Uma das qualidades do trabalho é a de criar um problema para encararmos a figura do ator como algum tipo de fetiche, pelo deslocamento entre ator-pessoa e personagem-criação. A cena de Luciana Paes recoloca a questão impressa pelo readymade de Marcel Duchamp na relação objetual-afetiva que estabelece com Frida Kahlo. A atriz revela logo de início que ela mesma seria um objeto deslocado na encenação que só é restituído pelo fracasso de um projeto de cinema. Delineia ainda sua figura em contraponto com a de Paula Picarelli, criando para si um falseamento que a coloca como uma espécie de fantasmagoria, ou uma aparição de si mesma que todo tempo se projeta em Frida Kahlo e vice versa.

Podemos nos perguntar: em que lugar a assinatura engendra seu valor? Voltando ao readymade, parece relevante o fato de que a arte sob a condição de apparition (sua aparição foi por meio de uma fotografia, o objeto mesmo ficou provavelmente perdido no estúdio do fotógrafo Alfred Stieglitz) expressa na relação que o readymade revela, sinaliza o caráter de fetiche do objeto de arte. Sem dúvida, o valor de um objeto oriundo da esfera do cotidiano (dentro de um contexto de arte) ultrapassa em grande medida seu valor utilitário.

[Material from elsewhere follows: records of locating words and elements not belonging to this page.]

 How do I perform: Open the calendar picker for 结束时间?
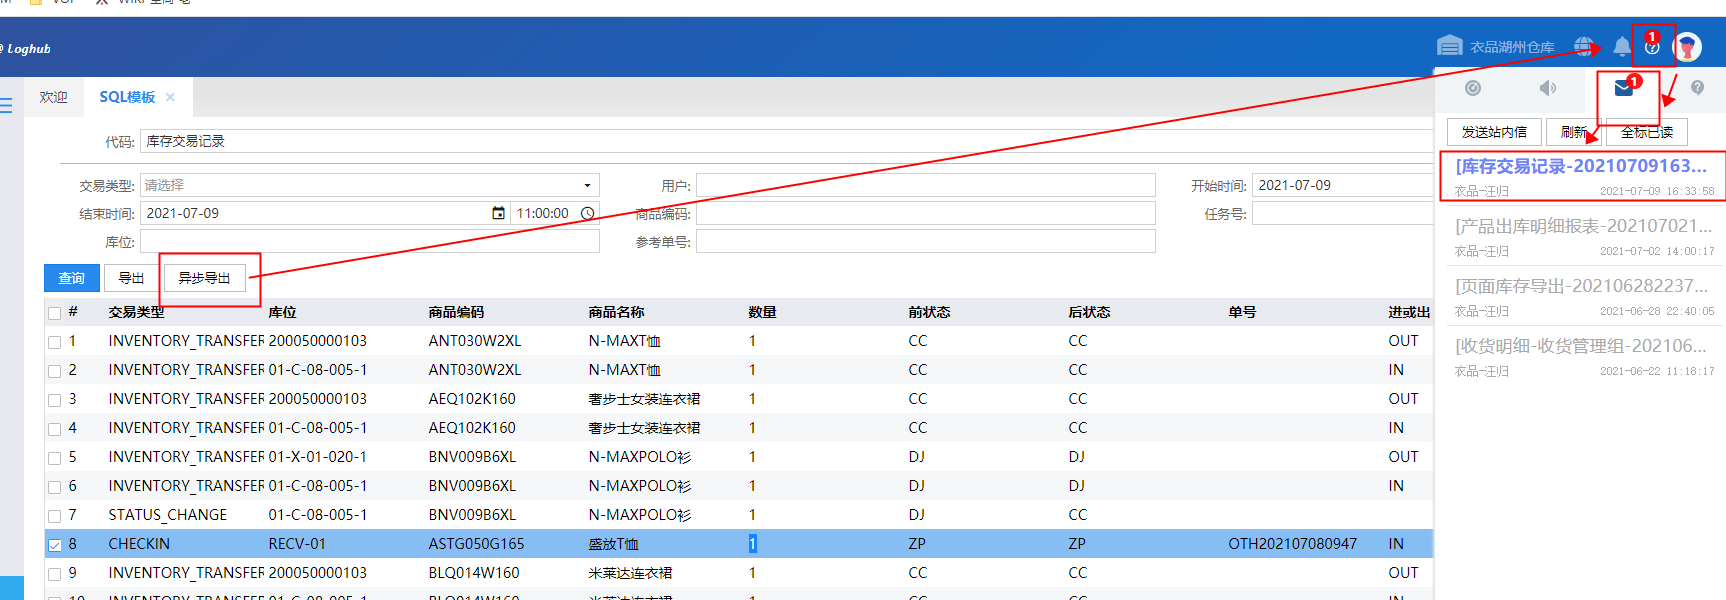click(x=498, y=214)
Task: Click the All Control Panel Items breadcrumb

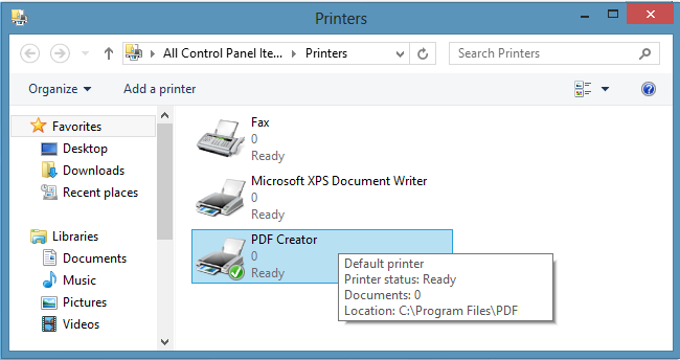Action: (x=222, y=53)

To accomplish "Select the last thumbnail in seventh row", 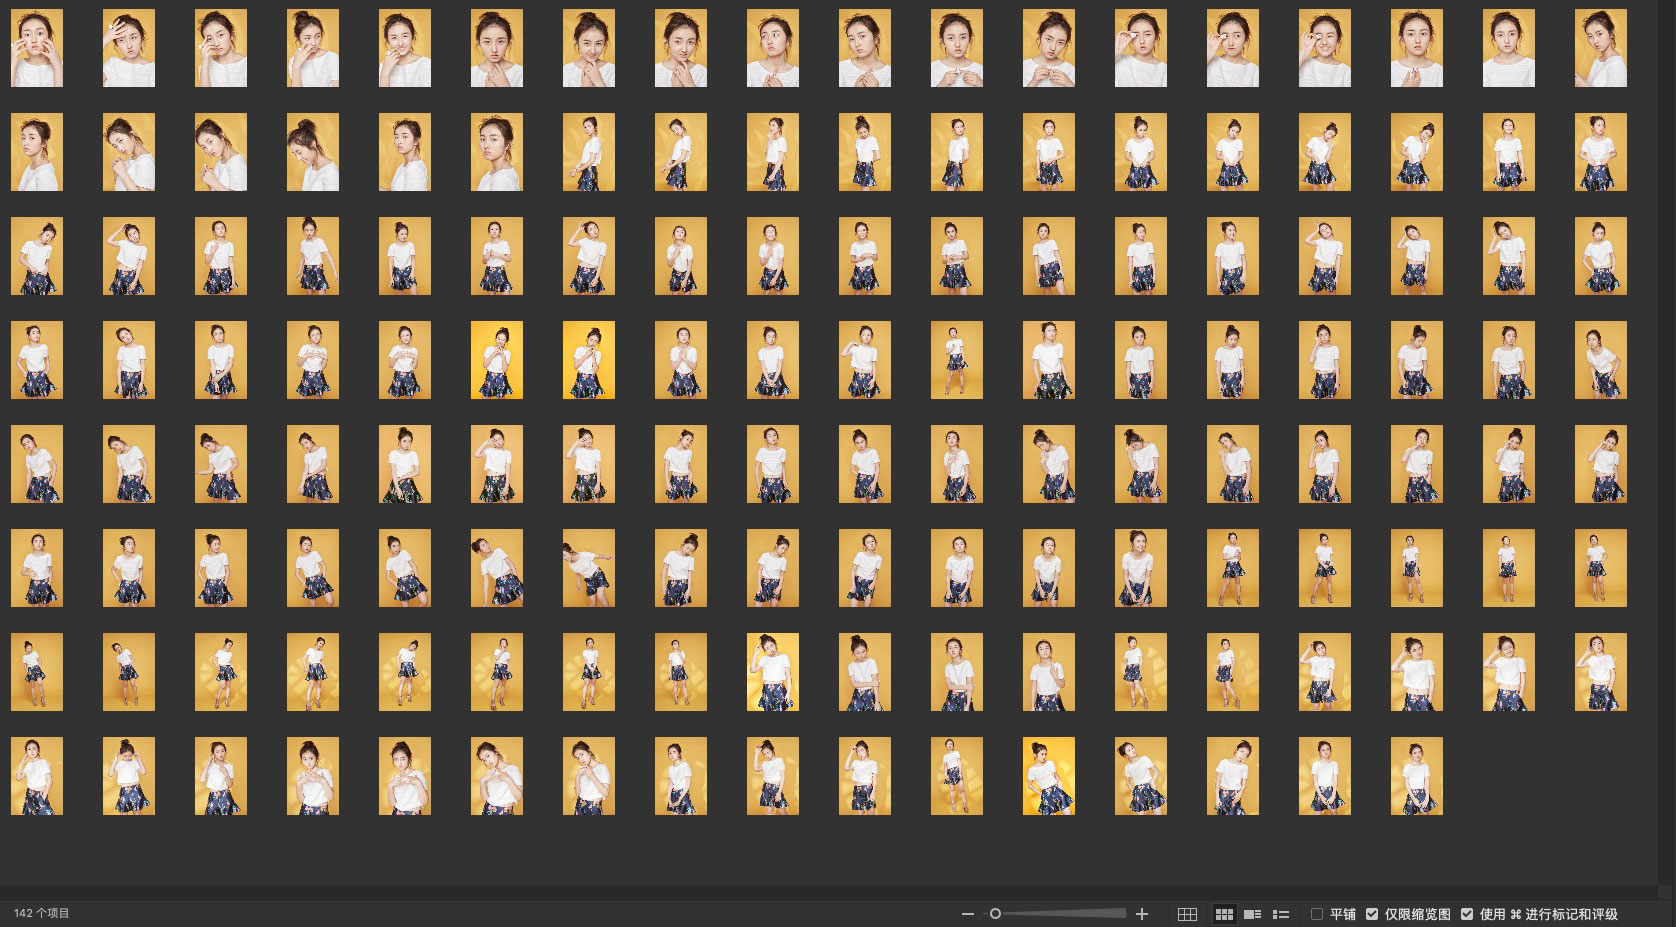I will [x=1600, y=672].
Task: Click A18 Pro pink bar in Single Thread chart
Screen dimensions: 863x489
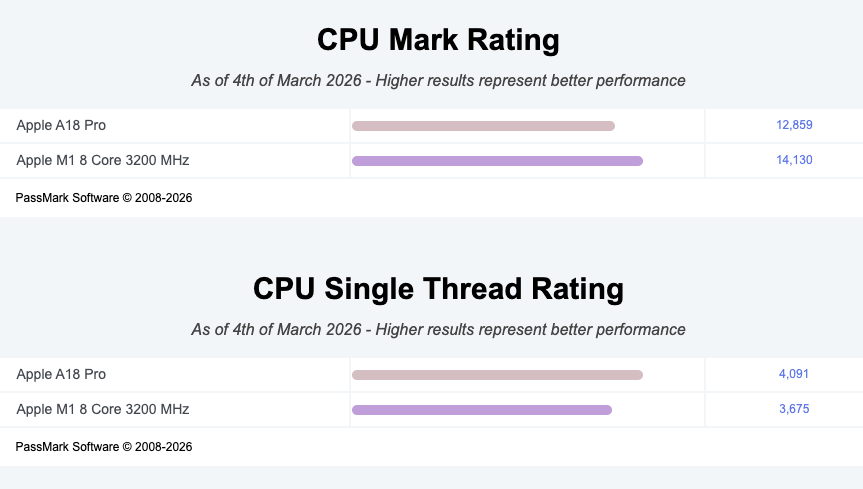Action: click(497, 375)
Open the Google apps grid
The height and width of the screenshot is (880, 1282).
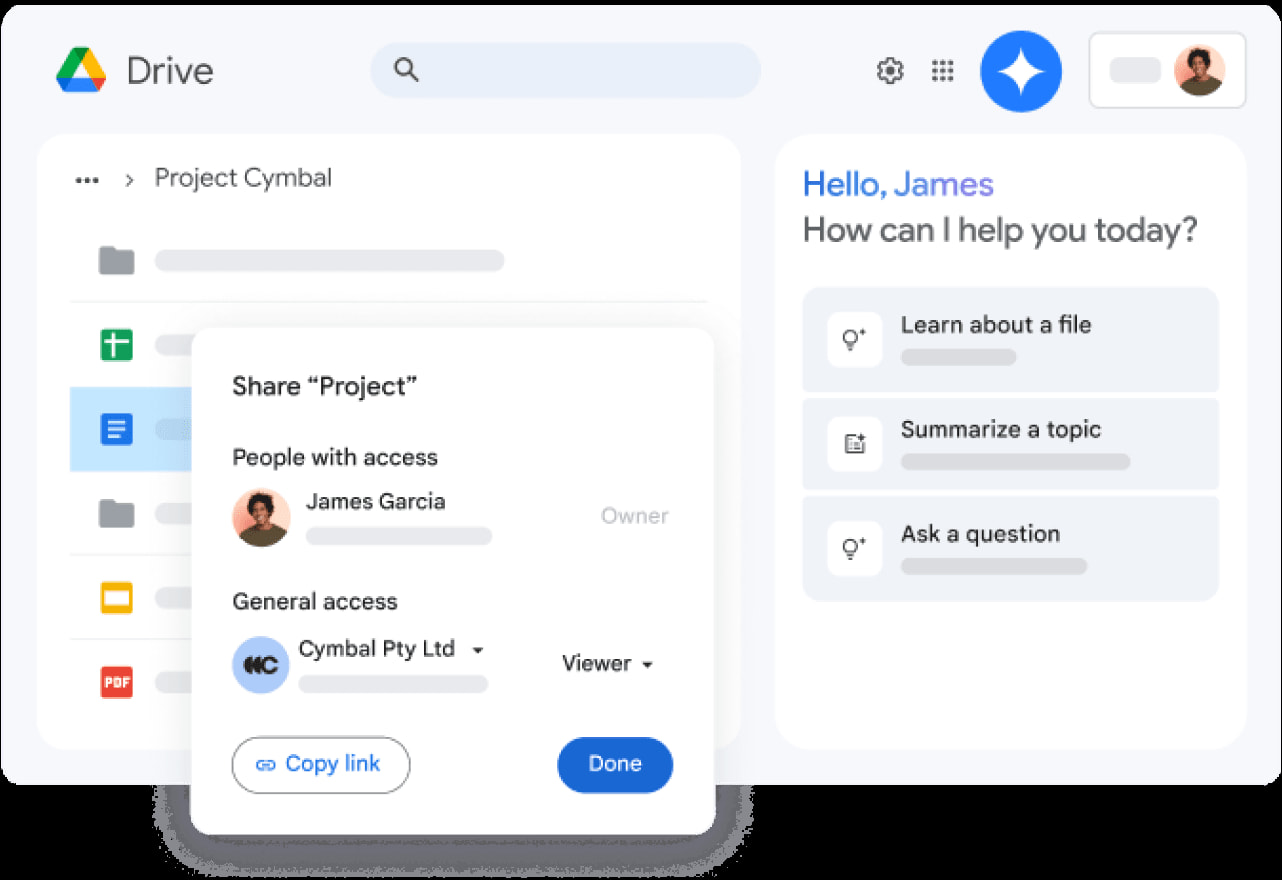(x=942, y=71)
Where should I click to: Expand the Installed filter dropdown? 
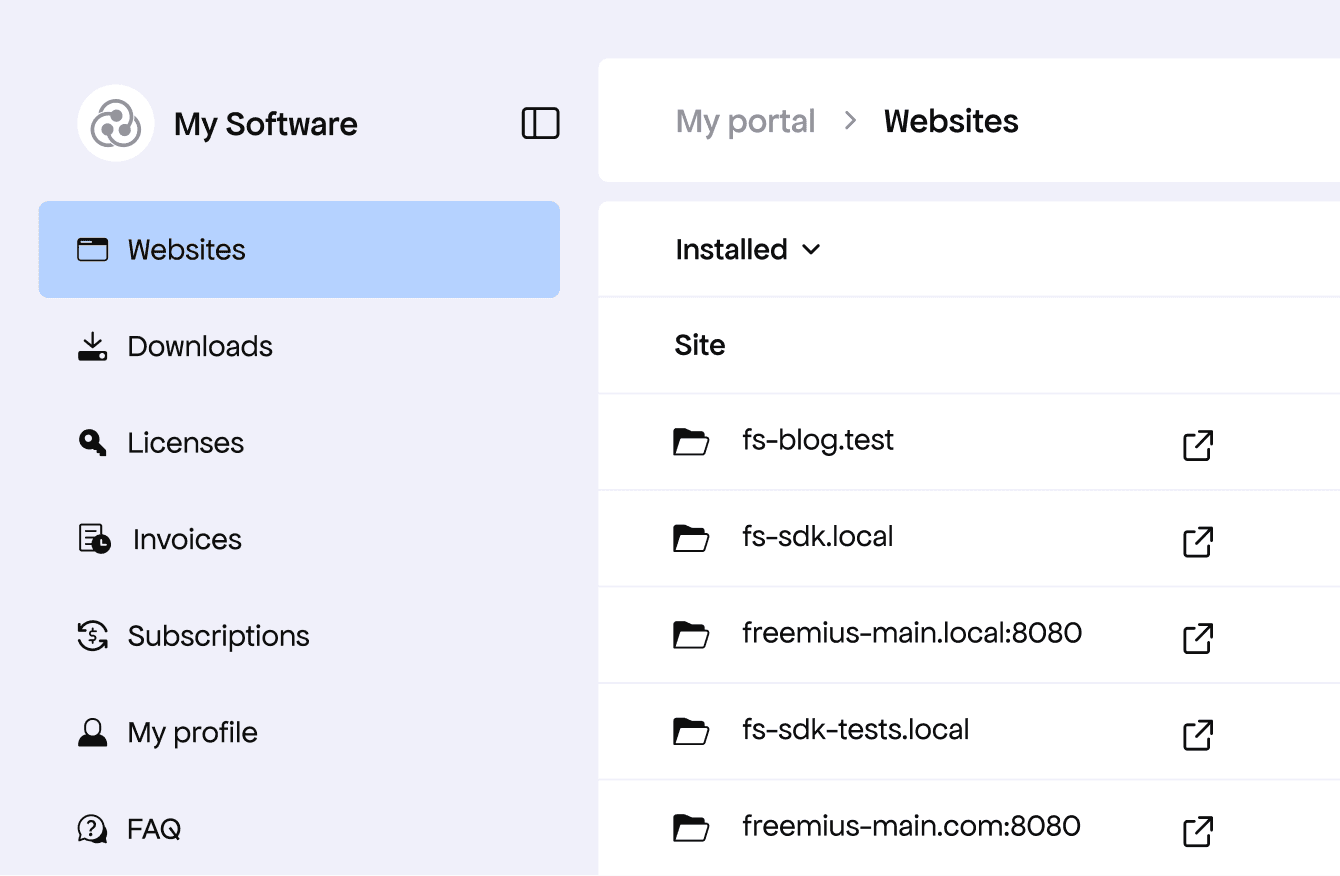click(747, 249)
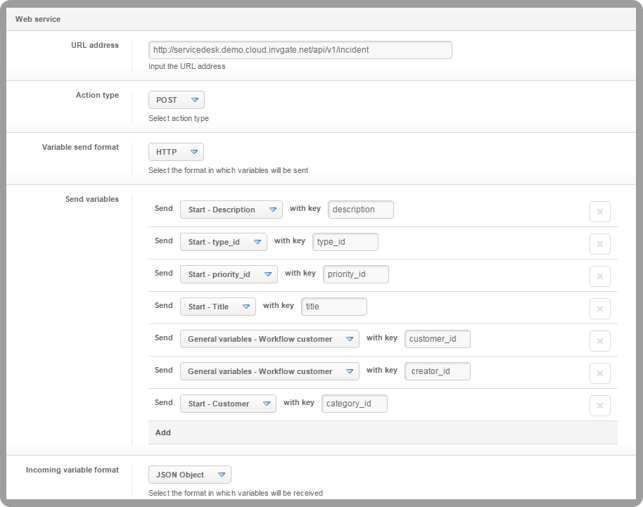The height and width of the screenshot is (507, 643).
Task: Remove the customer_id variable row
Action: (x=600, y=341)
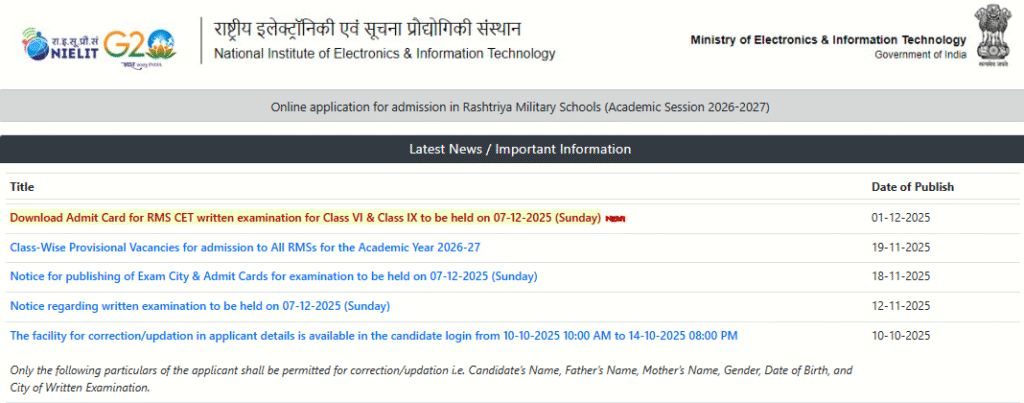1024x403 pixels.
Task: Open the Download Admit Card RMS CET link
Action: coord(305,218)
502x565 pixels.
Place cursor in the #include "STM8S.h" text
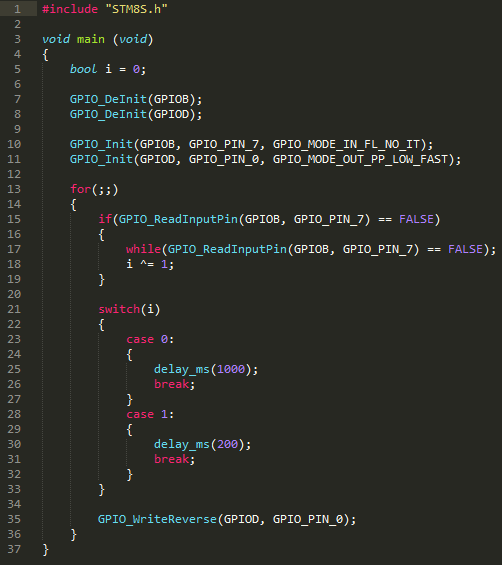105,9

Isto é análogo às relações que temos com a mercadoria no sistema capitalista, que prioriza o valor de troca em detrimento do valor de uso.

Podemos perceber duas questões: a problematização de uma noção aurática da obra por sua configuração de produto industrial e não artesanal, por outro lado, também figura a potência dos objetos cotidianos. Ao olharmos a Fonte parece que ela “dança” ora mostrando seu caráter comum de mictório, ora mostrando sua face enigmática como objeto de arte. A manifestação aurática de Luciana Paes acontece no corpo como significante da história da pintora mexicana. Seu corpo nu, revela mais fortemente o lugar em que tudo se dá, destacando o palco do teatro e se mostrando mais uma vez como objeto deslocado, inconciliável com o chão, com a plateia, com as paredes. A montagem aqui acontece ainda mais materialmente, ou melhor, expõe o teor de colagem dos espaços que normalmente frequentamos e requer da recepção um pensamento semelhante.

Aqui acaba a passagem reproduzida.